* **What you need to do**
In the text about Roman medicine-stamps, write out word for word the part starting with "Mr. Douce published" and going on through "about two inches.".

* **Text provided**
This fourth legend on the Bath stone offers the most puzzling of all the inscriptions hitherto found upon the Roman medicine-stamps discovered in Great Britain. As Mr. Gough gives it, the last words of the inscription DELICTA, or more probably DELECTA[501] A MEDICIS (esteemed by physicians), are alone intelligible. The plaster cast of this side of the seal, contained in the Museum of the Antiquarian Society of London, contains an extremely imperfect copy of the second line, and not an over perfect one of the first; but we see enough in it to be quite aware of the great carelessness with which Mr. Gough had originally copied the whole inscription. The second last letter in the line is not the Greek ρ, as Gough prints it, but the Latin Q; and the name of the collyrium is not HOBSUM, as he gives it, but apparently PHOEBUM. At all events there is a P, which he has omitted, before the H; and the two medial letters, which he read F S, are seemingly E B. Such is the conclusion to which a careful examination of the lettering of the cast itself forces me; and what is much more important,—because affording far stronger evidence than mine,—Mr. Akerman reads this inscription in the same way. I may add, that (as I am informed by the same gentleman) the word is always copied and written as PHOEBUM, in the several notices of the stamp contained in the minute-books of the Antiquarian Society, and to which I have already referred; and Gough’s Greek ρ is always given as the Roman Q.
Still, with all these emendations, I confess myself quite at a loss to decipher, satisfactorily, the inscription. The spelling of all the inscriptions on this stamp is executed very carelessly,—as in crsomaelinum for crysomelinum; thalaser for thalasser; and possibly the term QUECVMO may be a mis-spelling by the engraver for LEUCOMA. If so, the inscription would stand as
T JUNIANI PHOEBUM AD LU
ECOMA DELECTA A MEDICIS.
Or, as we may then translate it, “The Phoebum of T. Junianus for Leucoma, esteemed by physicians.”
I am not aware that any of the old authors have described a collyrium under the name of PHOEBUM. But it looks like one of those specious titles which the oculists were so fond of selecting and assuming; and we find described in their works collyria with analogous semi-astronomical and mythological appellations, such as Sol, Aster, Lumen, Phos, Uranium, etc.[502]
I shall venture only one more remark, viz. the possibility of the term being PHORBIUM and not PHOEBUM. “The PHORBIUM,” observes Galen, “possesses attenuating, attractive, and discutient powers. They apply its seeds, mixed with honey, to LEUCOMA; and it is believed to have the power of extracting spicula of wood.”[503]
SECTION VII.
STAMP NO. VI.—FIRST DESCRIBED BY MR. DOUCE.
Mr. Douce published in 1778[504] a notice of a square flattened Roman medicine-stamp, a quarter of an inch thick, and each side or edge measuring about two inches.

* **Data to examine**
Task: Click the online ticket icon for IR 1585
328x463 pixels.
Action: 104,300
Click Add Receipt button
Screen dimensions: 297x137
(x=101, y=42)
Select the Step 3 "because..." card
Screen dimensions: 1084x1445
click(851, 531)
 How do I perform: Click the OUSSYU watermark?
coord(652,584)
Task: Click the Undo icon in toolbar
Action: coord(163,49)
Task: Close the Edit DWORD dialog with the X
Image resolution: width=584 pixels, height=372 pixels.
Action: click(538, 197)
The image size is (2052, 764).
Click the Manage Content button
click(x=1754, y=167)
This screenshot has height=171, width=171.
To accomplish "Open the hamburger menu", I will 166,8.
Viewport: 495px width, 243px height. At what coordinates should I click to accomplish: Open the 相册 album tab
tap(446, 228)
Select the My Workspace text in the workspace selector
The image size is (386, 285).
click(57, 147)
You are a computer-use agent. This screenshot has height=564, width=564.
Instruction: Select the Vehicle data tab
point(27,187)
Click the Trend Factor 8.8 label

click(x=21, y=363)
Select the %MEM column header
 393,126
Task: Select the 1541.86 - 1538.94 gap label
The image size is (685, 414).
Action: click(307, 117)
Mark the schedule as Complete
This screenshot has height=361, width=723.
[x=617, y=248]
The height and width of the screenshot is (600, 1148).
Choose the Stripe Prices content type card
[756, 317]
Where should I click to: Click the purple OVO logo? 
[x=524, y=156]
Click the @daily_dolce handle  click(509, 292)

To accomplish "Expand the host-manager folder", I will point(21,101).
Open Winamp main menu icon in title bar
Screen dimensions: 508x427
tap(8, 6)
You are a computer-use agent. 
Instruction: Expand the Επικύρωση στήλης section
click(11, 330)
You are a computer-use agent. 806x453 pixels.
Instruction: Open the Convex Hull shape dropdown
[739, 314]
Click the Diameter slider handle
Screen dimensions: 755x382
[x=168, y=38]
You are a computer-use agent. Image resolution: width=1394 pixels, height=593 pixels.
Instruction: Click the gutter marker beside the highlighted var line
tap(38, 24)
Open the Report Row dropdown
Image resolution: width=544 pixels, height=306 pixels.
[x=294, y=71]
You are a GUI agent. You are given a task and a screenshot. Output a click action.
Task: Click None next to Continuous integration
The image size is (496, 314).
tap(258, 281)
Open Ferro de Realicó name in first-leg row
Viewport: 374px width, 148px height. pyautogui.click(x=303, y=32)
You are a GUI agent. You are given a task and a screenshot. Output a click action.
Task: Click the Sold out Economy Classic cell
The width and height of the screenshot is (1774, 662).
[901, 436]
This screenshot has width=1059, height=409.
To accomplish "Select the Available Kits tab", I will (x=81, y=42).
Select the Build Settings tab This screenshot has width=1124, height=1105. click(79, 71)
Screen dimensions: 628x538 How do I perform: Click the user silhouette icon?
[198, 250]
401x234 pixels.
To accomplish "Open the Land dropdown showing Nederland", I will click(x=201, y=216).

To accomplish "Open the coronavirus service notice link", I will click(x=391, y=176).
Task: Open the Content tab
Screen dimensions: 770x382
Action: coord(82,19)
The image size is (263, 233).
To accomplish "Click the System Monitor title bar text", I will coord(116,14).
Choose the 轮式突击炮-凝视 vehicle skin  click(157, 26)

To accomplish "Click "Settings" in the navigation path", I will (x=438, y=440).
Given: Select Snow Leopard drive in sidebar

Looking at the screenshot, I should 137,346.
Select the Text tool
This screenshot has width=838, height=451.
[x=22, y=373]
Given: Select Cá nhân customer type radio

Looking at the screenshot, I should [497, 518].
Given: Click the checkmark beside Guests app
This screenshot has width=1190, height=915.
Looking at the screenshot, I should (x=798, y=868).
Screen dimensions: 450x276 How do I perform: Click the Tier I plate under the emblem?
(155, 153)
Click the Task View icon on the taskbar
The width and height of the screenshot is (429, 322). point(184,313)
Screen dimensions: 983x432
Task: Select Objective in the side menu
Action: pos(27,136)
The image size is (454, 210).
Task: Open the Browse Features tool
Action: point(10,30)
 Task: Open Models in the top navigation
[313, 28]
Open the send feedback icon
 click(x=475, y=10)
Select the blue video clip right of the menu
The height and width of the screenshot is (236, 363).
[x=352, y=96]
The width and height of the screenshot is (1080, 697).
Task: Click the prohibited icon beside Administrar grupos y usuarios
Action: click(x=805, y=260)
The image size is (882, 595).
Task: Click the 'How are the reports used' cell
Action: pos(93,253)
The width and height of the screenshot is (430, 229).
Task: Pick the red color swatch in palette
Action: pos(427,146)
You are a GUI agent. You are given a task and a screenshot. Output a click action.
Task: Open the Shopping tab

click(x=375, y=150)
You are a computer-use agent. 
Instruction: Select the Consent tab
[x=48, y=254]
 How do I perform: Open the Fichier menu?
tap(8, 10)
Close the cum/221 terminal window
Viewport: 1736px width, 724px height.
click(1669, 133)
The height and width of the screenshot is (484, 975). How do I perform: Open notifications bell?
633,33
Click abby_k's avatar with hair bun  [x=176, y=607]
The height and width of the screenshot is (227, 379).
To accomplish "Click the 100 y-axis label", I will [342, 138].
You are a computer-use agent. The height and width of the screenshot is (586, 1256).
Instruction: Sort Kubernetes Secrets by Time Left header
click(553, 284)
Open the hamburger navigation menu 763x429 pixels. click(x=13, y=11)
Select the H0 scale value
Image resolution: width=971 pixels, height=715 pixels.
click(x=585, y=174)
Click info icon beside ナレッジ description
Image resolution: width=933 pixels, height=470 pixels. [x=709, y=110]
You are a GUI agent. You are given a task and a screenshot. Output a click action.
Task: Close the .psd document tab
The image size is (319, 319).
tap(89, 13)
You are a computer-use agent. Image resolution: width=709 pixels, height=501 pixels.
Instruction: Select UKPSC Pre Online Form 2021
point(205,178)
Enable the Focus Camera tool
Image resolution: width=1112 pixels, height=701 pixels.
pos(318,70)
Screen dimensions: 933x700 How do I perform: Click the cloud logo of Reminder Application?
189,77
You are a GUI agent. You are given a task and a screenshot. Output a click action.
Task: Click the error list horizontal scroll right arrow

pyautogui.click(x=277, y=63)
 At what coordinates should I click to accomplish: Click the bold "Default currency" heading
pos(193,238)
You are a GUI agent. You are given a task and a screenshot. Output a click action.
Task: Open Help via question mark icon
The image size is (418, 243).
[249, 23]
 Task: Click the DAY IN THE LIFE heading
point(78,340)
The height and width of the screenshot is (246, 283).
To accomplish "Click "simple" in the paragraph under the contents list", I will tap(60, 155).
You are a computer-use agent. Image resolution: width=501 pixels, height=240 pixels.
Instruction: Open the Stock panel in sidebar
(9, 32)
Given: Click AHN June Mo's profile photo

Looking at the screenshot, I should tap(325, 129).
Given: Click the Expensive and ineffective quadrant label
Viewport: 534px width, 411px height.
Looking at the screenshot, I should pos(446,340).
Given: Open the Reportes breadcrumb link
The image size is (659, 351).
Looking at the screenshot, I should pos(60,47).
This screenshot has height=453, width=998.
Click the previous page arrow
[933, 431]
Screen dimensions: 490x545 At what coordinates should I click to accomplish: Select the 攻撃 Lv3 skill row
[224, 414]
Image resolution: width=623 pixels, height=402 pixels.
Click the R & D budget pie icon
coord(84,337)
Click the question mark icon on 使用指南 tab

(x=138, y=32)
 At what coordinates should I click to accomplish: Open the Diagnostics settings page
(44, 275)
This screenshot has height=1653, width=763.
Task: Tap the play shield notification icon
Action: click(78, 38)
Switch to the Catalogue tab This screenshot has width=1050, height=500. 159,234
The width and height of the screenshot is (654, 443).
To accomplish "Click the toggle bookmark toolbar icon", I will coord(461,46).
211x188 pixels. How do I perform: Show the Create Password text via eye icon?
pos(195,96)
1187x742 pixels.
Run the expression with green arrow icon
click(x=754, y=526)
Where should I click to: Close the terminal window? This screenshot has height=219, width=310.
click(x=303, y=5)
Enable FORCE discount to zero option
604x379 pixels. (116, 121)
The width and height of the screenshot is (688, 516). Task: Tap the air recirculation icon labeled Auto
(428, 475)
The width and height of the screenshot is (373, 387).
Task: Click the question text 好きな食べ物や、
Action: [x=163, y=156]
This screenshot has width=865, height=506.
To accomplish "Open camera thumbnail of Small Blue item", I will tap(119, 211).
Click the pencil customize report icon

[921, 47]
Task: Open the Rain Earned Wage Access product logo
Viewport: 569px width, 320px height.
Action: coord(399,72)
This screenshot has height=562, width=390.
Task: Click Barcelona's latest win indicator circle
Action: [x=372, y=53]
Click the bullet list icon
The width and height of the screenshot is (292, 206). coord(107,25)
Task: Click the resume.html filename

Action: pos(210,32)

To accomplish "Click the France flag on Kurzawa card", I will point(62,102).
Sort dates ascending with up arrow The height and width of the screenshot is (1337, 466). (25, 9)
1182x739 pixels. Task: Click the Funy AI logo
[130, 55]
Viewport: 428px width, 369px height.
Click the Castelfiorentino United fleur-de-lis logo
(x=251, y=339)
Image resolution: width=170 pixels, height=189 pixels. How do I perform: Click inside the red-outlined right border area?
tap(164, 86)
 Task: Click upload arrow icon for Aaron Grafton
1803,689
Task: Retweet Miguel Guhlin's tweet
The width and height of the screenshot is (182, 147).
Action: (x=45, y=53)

* **Solution to this problem**
Mr. Douce published in 1778[504] a notice of a square flattened Roman medicine-stamp, a quarter of an inch thick, and each side or edge measuring about two inches.